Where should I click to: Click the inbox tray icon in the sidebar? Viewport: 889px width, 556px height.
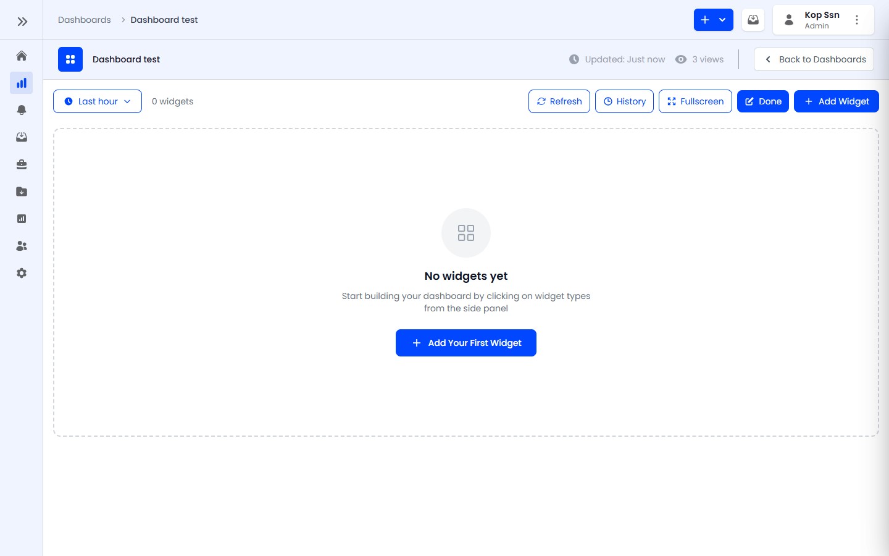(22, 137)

...

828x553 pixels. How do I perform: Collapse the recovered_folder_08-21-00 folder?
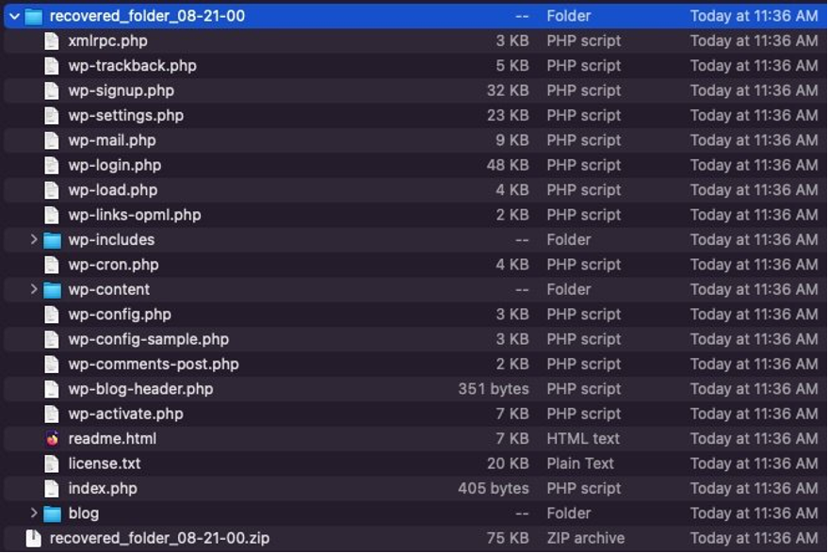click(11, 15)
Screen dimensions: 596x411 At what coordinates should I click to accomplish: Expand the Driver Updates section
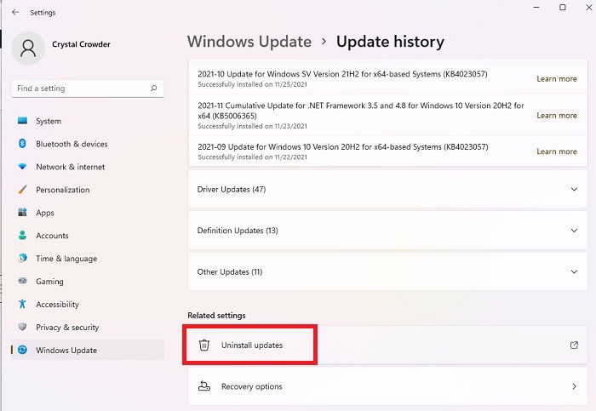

* * *

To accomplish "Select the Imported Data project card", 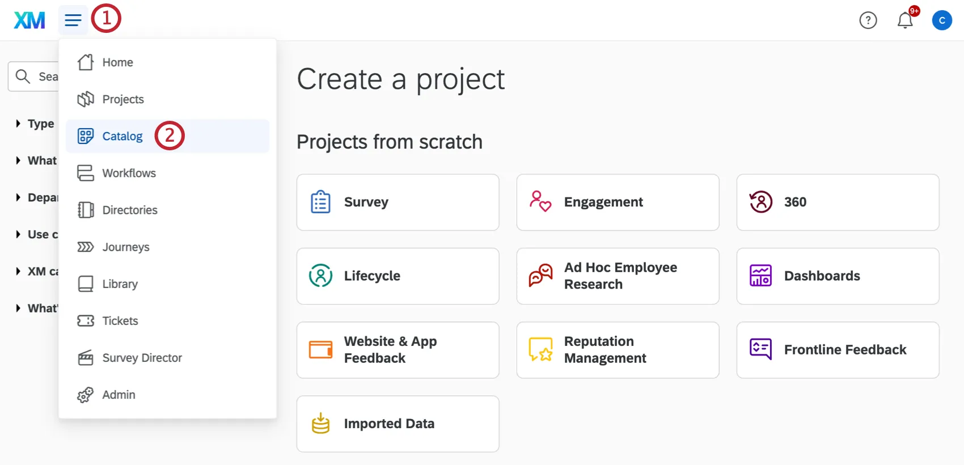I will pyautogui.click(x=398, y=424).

Instruction
Rewrite the part of the material that opens with the line containing "828x553 pixels. How" and closes with the line containing "Screen dimensions: 596x411", with "section" switched to "panel" and everything else untouched. Leave the pictures out.

Output for this exercise
828x553 pixels. How do I perform: Collapse the recovered_folder_08-21-00 folder?
click(11, 15)
Screen dimensions: 596x411 At what coordinates should I click to accomplish: Expand the Driver Updates panel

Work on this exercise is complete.